* Start Stored data *

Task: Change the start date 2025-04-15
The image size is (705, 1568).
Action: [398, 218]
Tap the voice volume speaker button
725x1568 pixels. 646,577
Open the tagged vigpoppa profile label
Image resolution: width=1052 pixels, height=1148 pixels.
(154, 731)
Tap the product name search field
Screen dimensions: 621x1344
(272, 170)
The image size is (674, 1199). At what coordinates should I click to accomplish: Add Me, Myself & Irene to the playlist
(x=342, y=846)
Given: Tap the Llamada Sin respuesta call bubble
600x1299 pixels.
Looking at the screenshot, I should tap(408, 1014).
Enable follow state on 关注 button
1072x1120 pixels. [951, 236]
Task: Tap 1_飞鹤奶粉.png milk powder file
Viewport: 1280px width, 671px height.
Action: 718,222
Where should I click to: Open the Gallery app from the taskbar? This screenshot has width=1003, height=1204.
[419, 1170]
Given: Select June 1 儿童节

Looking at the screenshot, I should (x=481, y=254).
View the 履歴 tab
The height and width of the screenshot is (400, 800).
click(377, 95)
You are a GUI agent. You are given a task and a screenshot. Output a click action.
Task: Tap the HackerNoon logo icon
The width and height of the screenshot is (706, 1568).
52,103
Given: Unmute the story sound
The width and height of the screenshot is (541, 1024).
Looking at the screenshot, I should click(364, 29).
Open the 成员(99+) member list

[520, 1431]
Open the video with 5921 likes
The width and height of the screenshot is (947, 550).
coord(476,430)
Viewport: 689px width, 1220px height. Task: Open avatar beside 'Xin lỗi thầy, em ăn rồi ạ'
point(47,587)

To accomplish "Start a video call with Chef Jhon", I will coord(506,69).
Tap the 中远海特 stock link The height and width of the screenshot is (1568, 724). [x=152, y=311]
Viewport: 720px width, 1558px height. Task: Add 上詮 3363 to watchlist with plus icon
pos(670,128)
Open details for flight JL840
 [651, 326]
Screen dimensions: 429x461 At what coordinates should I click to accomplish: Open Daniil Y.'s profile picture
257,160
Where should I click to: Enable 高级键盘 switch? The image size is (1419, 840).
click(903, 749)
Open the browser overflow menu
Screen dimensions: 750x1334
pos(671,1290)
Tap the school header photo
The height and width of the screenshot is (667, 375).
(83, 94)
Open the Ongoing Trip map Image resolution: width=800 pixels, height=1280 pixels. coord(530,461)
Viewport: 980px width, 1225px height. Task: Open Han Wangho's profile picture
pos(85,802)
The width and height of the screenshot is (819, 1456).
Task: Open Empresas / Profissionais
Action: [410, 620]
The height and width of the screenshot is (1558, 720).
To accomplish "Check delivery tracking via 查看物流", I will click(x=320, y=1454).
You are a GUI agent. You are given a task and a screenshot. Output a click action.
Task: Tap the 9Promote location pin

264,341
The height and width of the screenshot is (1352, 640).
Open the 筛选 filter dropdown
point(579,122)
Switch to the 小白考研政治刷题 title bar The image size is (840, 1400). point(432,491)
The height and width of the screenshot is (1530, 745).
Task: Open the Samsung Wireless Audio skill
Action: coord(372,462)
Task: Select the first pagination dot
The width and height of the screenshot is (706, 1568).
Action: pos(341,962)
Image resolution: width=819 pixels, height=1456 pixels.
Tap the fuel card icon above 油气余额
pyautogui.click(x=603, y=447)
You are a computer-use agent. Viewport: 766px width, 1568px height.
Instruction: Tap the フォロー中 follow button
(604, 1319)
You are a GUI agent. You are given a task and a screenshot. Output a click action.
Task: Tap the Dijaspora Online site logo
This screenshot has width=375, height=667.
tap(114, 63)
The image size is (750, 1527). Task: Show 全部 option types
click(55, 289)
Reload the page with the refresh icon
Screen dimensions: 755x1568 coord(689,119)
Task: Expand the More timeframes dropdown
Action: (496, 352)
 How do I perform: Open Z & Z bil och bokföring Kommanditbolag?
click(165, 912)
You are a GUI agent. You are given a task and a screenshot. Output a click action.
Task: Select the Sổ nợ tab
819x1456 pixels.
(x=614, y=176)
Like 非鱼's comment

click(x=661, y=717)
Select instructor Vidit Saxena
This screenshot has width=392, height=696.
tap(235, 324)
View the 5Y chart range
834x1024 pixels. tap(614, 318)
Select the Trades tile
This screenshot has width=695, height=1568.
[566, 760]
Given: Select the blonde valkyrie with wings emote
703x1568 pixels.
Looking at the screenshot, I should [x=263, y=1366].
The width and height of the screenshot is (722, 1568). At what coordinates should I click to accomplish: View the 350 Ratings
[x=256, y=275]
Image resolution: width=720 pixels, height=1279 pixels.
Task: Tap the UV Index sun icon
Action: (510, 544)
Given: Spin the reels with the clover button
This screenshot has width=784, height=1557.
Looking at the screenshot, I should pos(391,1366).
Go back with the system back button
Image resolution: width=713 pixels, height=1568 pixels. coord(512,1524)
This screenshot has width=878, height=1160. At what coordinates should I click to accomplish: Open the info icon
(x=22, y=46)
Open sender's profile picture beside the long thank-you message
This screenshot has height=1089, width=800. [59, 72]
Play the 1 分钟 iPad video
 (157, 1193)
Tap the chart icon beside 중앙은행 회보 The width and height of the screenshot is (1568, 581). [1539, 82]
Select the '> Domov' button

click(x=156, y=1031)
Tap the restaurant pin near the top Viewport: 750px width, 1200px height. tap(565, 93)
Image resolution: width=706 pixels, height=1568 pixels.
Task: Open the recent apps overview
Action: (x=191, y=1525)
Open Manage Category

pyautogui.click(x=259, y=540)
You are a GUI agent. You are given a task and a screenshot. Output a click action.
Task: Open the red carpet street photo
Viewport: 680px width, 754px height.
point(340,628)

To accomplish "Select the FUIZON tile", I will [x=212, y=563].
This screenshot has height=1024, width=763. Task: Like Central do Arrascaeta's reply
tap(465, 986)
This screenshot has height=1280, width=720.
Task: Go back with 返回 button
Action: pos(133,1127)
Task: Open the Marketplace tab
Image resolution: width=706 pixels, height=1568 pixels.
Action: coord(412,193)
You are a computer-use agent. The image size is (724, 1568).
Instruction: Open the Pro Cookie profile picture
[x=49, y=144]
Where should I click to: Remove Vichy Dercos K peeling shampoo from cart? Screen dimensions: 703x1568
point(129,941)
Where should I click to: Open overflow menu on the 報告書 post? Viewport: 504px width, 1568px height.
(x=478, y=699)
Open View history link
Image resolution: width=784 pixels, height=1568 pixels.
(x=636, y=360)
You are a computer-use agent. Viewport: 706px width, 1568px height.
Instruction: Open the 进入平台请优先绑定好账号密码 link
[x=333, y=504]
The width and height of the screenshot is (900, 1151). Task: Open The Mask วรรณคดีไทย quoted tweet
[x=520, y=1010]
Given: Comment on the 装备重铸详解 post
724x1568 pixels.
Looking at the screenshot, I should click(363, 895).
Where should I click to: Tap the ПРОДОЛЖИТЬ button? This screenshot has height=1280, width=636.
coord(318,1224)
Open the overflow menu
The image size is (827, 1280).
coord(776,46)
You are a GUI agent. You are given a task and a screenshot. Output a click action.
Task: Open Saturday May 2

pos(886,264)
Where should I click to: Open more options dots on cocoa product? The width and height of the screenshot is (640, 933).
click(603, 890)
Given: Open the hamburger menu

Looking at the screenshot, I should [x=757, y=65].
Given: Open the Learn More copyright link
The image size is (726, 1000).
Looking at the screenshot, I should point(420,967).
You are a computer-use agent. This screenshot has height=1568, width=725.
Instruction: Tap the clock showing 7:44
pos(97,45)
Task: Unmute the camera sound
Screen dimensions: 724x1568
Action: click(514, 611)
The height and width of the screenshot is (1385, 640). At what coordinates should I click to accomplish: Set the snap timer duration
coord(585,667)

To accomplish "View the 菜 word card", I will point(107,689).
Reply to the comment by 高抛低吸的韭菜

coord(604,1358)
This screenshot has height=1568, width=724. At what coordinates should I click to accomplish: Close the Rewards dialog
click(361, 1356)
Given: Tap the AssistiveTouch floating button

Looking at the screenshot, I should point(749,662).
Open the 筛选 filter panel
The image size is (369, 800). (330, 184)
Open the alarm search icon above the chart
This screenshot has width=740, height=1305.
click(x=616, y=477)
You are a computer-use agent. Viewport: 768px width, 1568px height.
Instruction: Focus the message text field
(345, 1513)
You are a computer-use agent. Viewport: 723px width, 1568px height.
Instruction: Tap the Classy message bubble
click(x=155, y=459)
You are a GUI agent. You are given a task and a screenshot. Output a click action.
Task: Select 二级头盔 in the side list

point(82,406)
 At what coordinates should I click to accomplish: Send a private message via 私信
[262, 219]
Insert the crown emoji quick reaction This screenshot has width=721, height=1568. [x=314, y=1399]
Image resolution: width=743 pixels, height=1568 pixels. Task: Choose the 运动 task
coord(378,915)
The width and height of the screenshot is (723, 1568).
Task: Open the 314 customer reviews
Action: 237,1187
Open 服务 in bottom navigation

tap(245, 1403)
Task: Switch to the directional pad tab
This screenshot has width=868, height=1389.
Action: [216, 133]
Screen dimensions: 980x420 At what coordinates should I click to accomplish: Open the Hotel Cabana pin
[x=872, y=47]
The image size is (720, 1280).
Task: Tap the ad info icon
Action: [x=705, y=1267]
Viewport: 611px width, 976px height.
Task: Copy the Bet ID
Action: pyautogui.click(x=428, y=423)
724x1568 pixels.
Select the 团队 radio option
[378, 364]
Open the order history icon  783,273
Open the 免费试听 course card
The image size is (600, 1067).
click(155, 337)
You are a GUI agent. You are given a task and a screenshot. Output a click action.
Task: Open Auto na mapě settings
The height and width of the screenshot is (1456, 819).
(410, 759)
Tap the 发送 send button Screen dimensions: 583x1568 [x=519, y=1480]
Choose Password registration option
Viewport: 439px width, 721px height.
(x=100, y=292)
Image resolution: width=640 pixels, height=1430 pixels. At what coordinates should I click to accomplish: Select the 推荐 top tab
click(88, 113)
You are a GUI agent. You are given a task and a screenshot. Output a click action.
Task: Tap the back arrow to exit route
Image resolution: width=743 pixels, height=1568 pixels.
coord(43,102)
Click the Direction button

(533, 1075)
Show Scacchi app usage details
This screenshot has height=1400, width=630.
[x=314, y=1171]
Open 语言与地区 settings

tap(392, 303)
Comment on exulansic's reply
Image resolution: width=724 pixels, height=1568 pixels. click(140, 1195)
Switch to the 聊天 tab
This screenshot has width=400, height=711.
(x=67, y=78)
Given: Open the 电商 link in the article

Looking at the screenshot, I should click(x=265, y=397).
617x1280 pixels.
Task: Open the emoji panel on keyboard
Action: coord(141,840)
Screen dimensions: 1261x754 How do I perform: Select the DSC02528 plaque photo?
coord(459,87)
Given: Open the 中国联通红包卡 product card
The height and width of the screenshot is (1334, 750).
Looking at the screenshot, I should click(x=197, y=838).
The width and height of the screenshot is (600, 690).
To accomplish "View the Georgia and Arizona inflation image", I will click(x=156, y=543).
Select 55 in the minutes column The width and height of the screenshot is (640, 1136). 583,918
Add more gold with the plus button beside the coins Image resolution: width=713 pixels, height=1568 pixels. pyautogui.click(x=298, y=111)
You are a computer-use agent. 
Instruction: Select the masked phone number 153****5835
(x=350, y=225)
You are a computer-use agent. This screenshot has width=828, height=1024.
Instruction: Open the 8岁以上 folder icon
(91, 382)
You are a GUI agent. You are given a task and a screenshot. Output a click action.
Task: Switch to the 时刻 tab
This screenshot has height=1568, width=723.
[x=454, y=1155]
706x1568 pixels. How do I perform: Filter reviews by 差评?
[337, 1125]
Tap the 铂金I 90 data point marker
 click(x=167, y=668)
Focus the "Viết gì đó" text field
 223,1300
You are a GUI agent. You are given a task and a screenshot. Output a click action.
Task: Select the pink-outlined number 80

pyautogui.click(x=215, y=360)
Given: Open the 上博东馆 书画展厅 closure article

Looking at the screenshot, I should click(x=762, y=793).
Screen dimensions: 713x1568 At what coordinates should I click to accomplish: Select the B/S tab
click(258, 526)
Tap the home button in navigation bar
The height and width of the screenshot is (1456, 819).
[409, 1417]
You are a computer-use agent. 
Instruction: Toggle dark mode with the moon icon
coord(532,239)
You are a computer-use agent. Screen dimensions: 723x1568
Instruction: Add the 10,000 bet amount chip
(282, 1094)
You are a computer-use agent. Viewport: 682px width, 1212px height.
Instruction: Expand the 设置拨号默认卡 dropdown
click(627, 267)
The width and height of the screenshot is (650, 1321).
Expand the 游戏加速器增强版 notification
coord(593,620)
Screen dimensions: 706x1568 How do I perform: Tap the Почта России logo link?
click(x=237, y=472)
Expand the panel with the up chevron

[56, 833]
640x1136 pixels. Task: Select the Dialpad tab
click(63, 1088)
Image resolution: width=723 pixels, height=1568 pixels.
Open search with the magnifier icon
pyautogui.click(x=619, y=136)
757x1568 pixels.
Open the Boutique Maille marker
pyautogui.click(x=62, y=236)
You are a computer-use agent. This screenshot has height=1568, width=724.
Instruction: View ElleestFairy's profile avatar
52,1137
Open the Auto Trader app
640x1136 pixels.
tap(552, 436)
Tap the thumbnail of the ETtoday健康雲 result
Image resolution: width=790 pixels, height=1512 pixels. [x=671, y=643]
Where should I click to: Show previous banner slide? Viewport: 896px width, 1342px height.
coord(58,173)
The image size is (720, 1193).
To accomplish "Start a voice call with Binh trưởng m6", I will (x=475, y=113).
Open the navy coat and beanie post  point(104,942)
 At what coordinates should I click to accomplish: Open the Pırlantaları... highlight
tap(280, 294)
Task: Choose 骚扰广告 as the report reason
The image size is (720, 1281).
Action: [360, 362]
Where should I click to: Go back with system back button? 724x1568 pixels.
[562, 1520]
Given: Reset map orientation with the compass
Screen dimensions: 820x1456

* End Stored data *

Task prompt:
Copy the rows word for word, from the first row through the line containing "click(377, 95)".

Solution to the problem:
Task: Change the start date 2025-04-15
The image size is (705, 1568).
Action: [398, 218]
Tap the voice volume speaker button
725x1568 pixels. 646,577
Open the tagged vigpoppa profile label
Image resolution: width=1052 pixels, height=1148 pixels.
(154, 731)
Tap the product name search field
Screen dimensions: 621x1344
(272, 170)
The image size is (674, 1199). At what coordinates should I click to accomplish: Add Me, Myself & Irene to the playlist
(x=342, y=846)
Given: Tap the Llamada Sin respuesta call bubble
600x1299 pixels.
Looking at the screenshot, I should tap(408, 1014).
Enable follow state on 关注 button
1072x1120 pixels. [951, 236]
Task: Tap 1_飞鹤奶粉.png milk powder file
Viewport: 1280px width, 671px height.
Action: 718,222
Where should I click to: Open the Gallery app from the taskbar? This screenshot has width=1003, height=1204.
[419, 1170]
Given: Select June 1 儿童节

Looking at the screenshot, I should (x=481, y=254).
View the 履歴 tab
The height and width of the screenshot is (400, 800).
click(377, 95)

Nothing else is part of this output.